STATED EXERCISE: Reproduce the data below line for line, changing nothing.

Item coordinate data:
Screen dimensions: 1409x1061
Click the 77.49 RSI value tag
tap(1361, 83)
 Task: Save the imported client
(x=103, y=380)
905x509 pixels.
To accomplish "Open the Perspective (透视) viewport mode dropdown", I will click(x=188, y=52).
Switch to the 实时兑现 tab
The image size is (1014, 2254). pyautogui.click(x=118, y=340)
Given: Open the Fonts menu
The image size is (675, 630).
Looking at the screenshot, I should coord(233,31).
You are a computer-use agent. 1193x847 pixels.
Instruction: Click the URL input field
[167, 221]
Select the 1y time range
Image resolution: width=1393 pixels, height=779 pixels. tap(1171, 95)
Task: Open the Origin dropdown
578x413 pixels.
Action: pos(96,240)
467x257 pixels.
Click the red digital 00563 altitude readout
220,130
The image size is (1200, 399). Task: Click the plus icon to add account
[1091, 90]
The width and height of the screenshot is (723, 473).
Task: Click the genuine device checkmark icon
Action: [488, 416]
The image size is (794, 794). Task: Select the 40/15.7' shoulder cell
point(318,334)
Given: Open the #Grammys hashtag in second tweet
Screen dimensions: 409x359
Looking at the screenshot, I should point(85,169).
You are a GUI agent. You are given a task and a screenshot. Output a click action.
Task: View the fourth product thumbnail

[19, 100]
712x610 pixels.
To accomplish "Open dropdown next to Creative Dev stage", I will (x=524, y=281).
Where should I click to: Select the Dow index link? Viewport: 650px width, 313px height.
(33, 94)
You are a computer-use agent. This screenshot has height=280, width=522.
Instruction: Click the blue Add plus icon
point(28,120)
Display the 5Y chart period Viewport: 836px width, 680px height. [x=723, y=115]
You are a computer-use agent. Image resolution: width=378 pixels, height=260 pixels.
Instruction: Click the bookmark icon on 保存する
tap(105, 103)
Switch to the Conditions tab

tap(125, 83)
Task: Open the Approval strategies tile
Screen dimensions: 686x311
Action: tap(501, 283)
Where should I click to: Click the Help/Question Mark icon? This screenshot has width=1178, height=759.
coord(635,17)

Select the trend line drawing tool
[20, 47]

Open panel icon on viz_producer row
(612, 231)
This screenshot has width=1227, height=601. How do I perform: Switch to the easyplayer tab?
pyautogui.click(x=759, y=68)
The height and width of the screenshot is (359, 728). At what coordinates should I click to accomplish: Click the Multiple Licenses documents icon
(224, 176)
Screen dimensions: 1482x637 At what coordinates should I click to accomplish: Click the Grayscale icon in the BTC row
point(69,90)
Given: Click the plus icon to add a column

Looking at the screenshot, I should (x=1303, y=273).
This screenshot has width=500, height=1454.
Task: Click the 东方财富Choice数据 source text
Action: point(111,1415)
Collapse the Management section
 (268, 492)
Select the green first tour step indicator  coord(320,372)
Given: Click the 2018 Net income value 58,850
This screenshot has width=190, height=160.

WRITTEN ANSWER:
Screen dimensions: 1409x1061
Click the 77.49 RSI value tag
tap(1361, 83)
 Task: Save the imported client
(x=103, y=380)
905x509 pixels.
To accomplish "Open the Perspective (透视) viewport mode dropdown", I will click(x=188, y=52).
Switch to the 实时兑现 tab
The image size is (1014, 2254). pyautogui.click(x=118, y=340)
Given: Open the Fonts menu
The image size is (675, 630).
Looking at the screenshot, I should coord(233,31).
You are a computer-use agent. 1193x847 pixels.
Instruction: Click the URL input field
[167, 221]
Select the 1y time range
Image resolution: width=1393 pixels, height=779 pixels. tap(1171, 95)
Task: Open the Origin dropdown
578x413 pixels.
Action: pos(96,240)
467x257 pixels.
Click the red digital 00563 altitude readout
220,130
The image size is (1200, 399). Task: Click the plus icon to add account
[1091, 90]
The width and height of the screenshot is (723, 473).
Task: Click the genuine device checkmark icon
Action: [488, 416]
The image size is (794, 794). Task: Select the 40/15.7' shoulder cell
point(318,334)
Given: Open the #Grammys hashtag in second tweet
Screen dimensions: 409x359
Looking at the screenshot, I should point(85,169).
You are a GUI agent. You are given a task and a screenshot. Output a click action.
Task: View the fourth product thumbnail

[19, 100]
712x610 pixels.
To accomplish "Open dropdown next to Creative Dev stage", I will (x=524, y=281).
Where should I click to: Select the Dow index link? Viewport: 650px width, 313px height.
(33, 94)
You are a computer-use agent. This screenshot has height=280, width=522.
Instruction: Click the blue Add plus icon
point(28,120)
Display the 5Y chart period Viewport: 836px width, 680px height. [x=723, y=115]
You are a computer-use agent. Image resolution: width=378 pixels, height=260 pixels.
Instruction: Click the bookmark icon on 保存する
tap(105, 103)
Switch to the Conditions tab

tap(125, 83)
Task: Open the Approval strategies tile
Screen dimensions: 686x311
Action: tap(501, 283)
Where should I click to: Click the Help/Question Mark icon? This screenshot has width=1178, height=759.
coord(635,17)

Select the trend line drawing tool
[20, 47]

Open panel icon on viz_producer row
(612, 231)
This screenshot has width=1227, height=601. How do I perform: Switch to the easyplayer tab?
pyautogui.click(x=759, y=68)
The height and width of the screenshot is (359, 728). At what coordinates should I click to accomplish: Click the Multiple Licenses documents icon
(224, 176)
Screen dimensions: 1482x637 At what coordinates should I click to accomplish: Click the Grayscale icon in the BTC row
point(69,90)
Given: Click the plus icon to add a column

Looking at the screenshot, I should (x=1303, y=273).
This screenshot has width=500, height=1454.
Task: Click the 东方财富Choice数据 source text
Action: point(111,1415)
Collapse the Management section
 (268, 492)
Select the green first tour step indicator  coord(320,372)
Given: Click the 2018 Net income value 58,850
This screenshot has width=190, height=160.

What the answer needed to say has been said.